By Dr. Kumar Mahabir
News Americas, PORT-OF-SPAIN, Trinidad, Weds. Mar. 17, 2021: There have been more than 5,000 Trinidad and Tobago (T&T) nationals and citizens left outside of their homeland since the borders closed on March 2020 – a year ago – as a governmental COVID-19 prevention measure.
It is now more than 340 days, and counting, and some nationals and citizens are still stranded abroad.
Sangeeta Jagdeo, a T&T national who returned to the country after being stranded in India, told the Trinidad Guardian: “The Minister of National Security puts it very nicely on paper, but the implementation of the process is a total failure … They are misleading the population”
These citizens feel that they have been abandoned by the T&T government. They have been left in a foreign land, some of them hungry, homeless and penniless. Many of them – like the migrant seasonal farmworkers in Canada – are dying to return home.
Meanwhile, government ministers and their families – with their dogs – are granted exemptions to leave and return as they wish.
In a recent Zoom public meeting held on the topic “5,000 T&T Citizens stranded abroad for 320+ days,” hosted by us at the Indo-Caribbean Cultural Centre (ICC), Karen Lee Ghin, a Trinidadian-American activist helping stranded Trinidadians in the USA since March last year; Shallena Bujan, a T&T citizen in the UK whose mother is critically ill at home; Gerald Ramdeen, an attorney-at-law who has taken legal against the Government to re-open the country’s borders to nationals, all decried the continued lock out of T&T citizens.
Another national, Salim, wrote to us following to the ZOOM meeting to share his story.
“Please just give me hope that very soon I will overcome the worst and most disastrous time of my life, being stranded and abandoned here in Venezuela. I came here for 10 days on the 15th March 2020 to open a registered import-export company,” he wrote. “At first, I had been staying at a hotel here, who I now owe $5,800 USD for the period from 26th March 2020 to the ending of September.
“I was put out on the streets from the said hotel because of the lack of money to pay. Then I stayed in a church for 5 days, then I had to move out and stay on the streets for 3 sleepless days and nights. I was robbed of my cell phone, my jewels and some of my clothes and $75. USD which my family had sent for me to survive.
“Here in this country, Venezuela is facing a humanitarian crisis. People have no food, no medicine, no water and no justice – for their own people, much less for outsiders like me. I have sent numerous emails to the Minister of National Security, and Foreign Affairs, and I have never received a response, up to this date. None.
“I met a vendor on the street who felt sorry for me and invited me to stay at his house until better can be done. I accepted the invitation because I had no choice. His house has 2 rooms, he has a family of 5, for him and his wife and 3 children.
“He has no facilities in his house: no fan, no bed, little water and a small electric one-burner stove. No fridge, and little food for he and his family to eat. So I took my bed-spot on the ground where I have sleeping for the past 6 months. I got sick badly, and thanks be to god, I got better without any medication, only bush medicine.
“A couple of times when my family sent me money and I go to town to buy food, the police would search me and take all my money without asking any question here. Sometimes I eat 4-5 times per week here, sometimes days without food, only water, and I go to bed. It’s disturbing my mental health now, and it’s affecting me very badly, emotionally, physically, mentally and spiritually.

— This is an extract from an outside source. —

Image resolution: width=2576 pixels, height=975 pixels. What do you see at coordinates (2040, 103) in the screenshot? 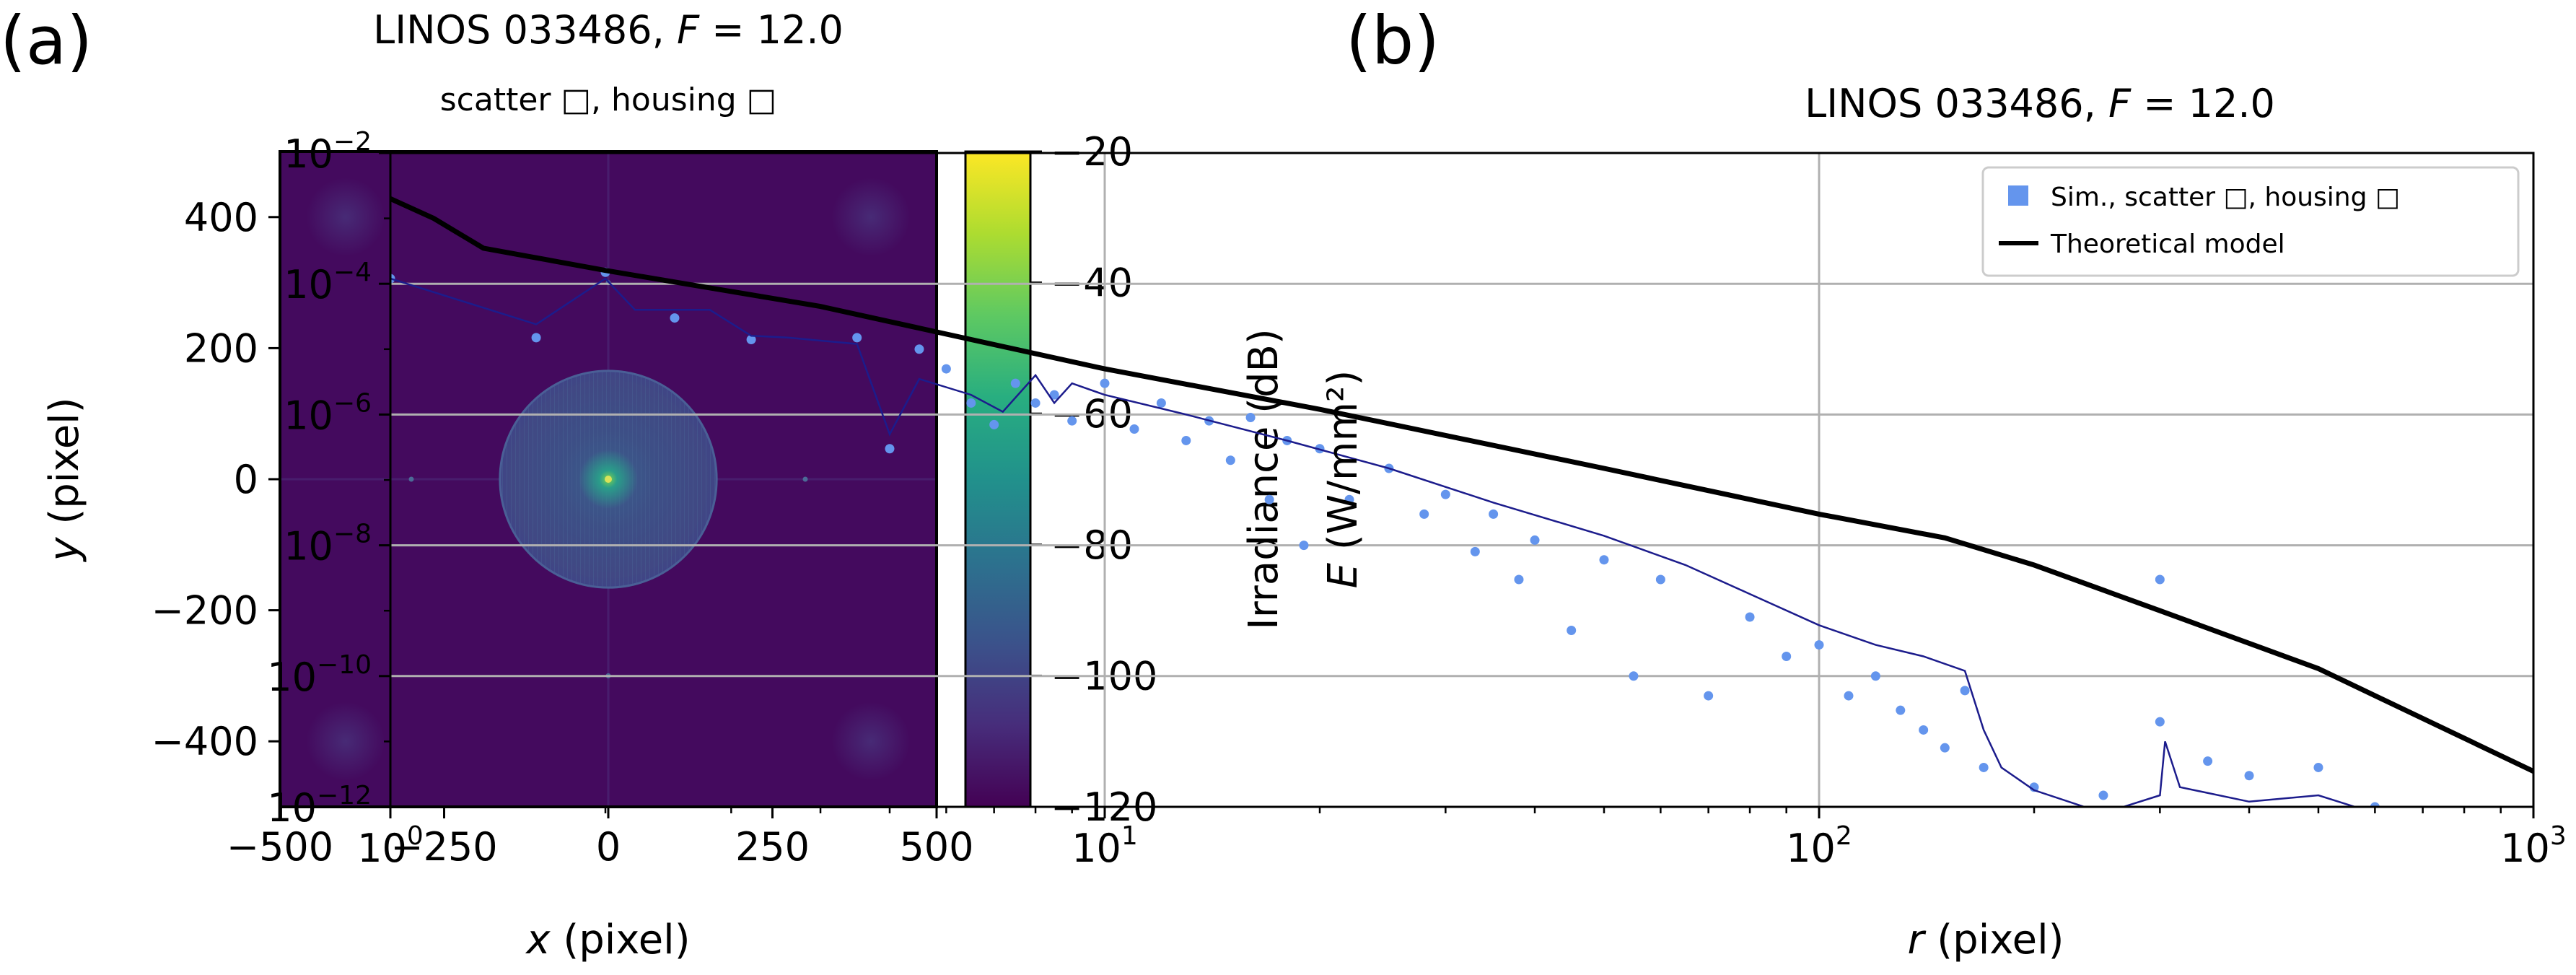
I see `panel-b-title: LINOS 033486, F = 12.0` at bounding box center [2040, 103].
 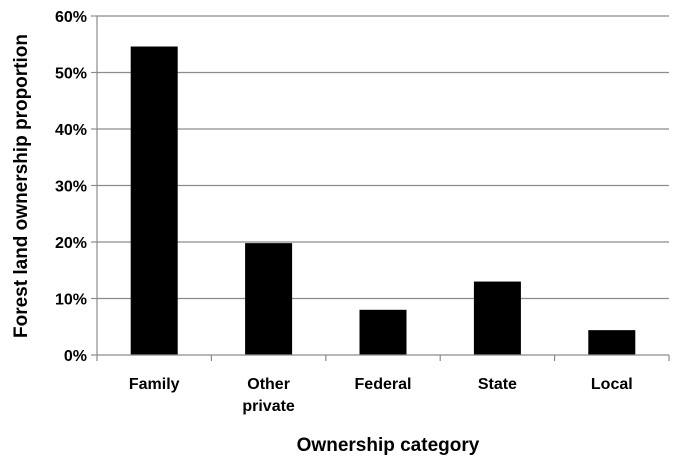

“Also, my passport has been expired since June 2020. Presently, I am illegal here in Venezuela – no money, no food, no justice. I must pay that hotel bill of US $5,800, before I depart for Trinidad. It is just frustrating and depressing here every day, more and more.
I urgently need help here. No food or money, no clothes, nothing. Just living here like a destitute, and I am praying to god. I am a citizen of Trinidad and Tobago, and I have been denied my constitutional right to return home. Thank you for hearing my cry.”
Let us not forget that other parents are crying for their stranded children too. Wives are crying for their stranded husbands too. Children are crying for their stranded parents too.
EDITOS’S NOTE: Dr. Kumar Mahabir is head of the Indo-Caribbean Cultural Centre (ICC).